» **Problem details**
Could you copy every entry exactly, with nothing changed?

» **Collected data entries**
=-=-=-=-=
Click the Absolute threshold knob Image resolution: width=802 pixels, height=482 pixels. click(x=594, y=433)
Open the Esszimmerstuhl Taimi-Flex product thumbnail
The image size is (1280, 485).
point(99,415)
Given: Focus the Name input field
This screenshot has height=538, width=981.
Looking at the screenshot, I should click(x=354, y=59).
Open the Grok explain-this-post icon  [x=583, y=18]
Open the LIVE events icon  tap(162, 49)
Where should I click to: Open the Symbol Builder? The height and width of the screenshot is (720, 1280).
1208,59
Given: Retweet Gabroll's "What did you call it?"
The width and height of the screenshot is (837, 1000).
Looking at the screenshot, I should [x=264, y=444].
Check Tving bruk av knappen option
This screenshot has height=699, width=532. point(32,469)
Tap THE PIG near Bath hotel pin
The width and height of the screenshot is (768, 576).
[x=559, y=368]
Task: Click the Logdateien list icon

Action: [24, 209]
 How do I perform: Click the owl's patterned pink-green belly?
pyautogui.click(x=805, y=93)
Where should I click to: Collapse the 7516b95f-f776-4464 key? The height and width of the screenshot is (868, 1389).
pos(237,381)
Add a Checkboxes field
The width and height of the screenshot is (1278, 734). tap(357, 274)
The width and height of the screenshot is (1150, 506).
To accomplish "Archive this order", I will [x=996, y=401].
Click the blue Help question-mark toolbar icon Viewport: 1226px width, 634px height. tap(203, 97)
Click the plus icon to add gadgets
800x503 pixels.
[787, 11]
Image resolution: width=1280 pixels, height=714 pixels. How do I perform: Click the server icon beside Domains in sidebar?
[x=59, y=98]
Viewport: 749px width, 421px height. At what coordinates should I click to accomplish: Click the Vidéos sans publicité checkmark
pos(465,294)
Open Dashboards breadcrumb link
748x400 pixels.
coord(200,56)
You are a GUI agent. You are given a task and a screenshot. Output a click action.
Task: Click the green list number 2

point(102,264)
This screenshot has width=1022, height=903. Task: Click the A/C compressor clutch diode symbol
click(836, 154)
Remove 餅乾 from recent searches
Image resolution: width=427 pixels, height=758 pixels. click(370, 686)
=-=-=-=-=
» **Task answer**
Click the Absolute threshold knob Image resolution: width=802 pixels, height=482 pixels. click(x=594, y=433)
Open the Esszimmerstuhl Taimi-Flex product thumbnail
The image size is (1280, 485).
point(99,415)
Given: Focus the Name input field
This screenshot has height=538, width=981.
Looking at the screenshot, I should click(x=354, y=59).
Open the Grok explain-this-post icon  [x=583, y=18]
Open the LIVE events icon  tap(162, 49)
Where should I click to: Open the Symbol Builder? The height and width of the screenshot is (720, 1280).
1208,59
Given: Retweet Gabroll's "What did you call it?"
The width and height of the screenshot is (837, 1000).
Looking at the screenshot, I should [x=264, y=444].
Check Tving bruk av knappen option
This screenshot has height=699, width=532. point(32,469)
Tap THE PIG near Bath hotel pin
The width and height of the screenshot is (768, 576).
[x=559, y=368]
Task: Click the Logdateien list icon

Action: [24, 209]
 How do I perform: Click the owl's patterned pink-green belly?
pyautogui.click(x=805, y=93)
Where should I click to: Collapse the 7516b95f-f776-4464 key? The height and width of the screenshot is (868, 1389).
pos(237,381)
Add a Checkboxes field
The width and height of the screenshot is (1278, 734). tap(357, 274)
The width and height of the screenshot is (1150, 506).
To accomplish "Archive this order", I will [x=996, y=401].
Click the blue Help question-mark toolbar icon Viewport: 1226px width, 634px height. tap(203, 97)
Click the plus icon to add gadgets
800x503 pixels.
[787, 11]
Image resolution: width=1280 pixels, height=714 pixels. How do I perform: Click the server icon beside Domains in sidebar?
[x=59, y=98]
Viewport: 749px width, 421px height. At what coordinates should I click to accomplish: Click the Vidéos sans publicité checkmark
pos(465,294)
Open Dashboards breadcrumb link
748x400 pixels.
coord(200,56)
You are a GUI agent. You are given a task and a screenshot. Output a click action.
Task: Click the green list number 2

point(102,264)
This screenshot has width=1022, height=903. Task: Click the A/C compressor clutch diode symbol
click(836, 154)
Remove 餅乾 from recent searches
Image resolution: width=427 pixels, height=758 pixels. click(370, 686)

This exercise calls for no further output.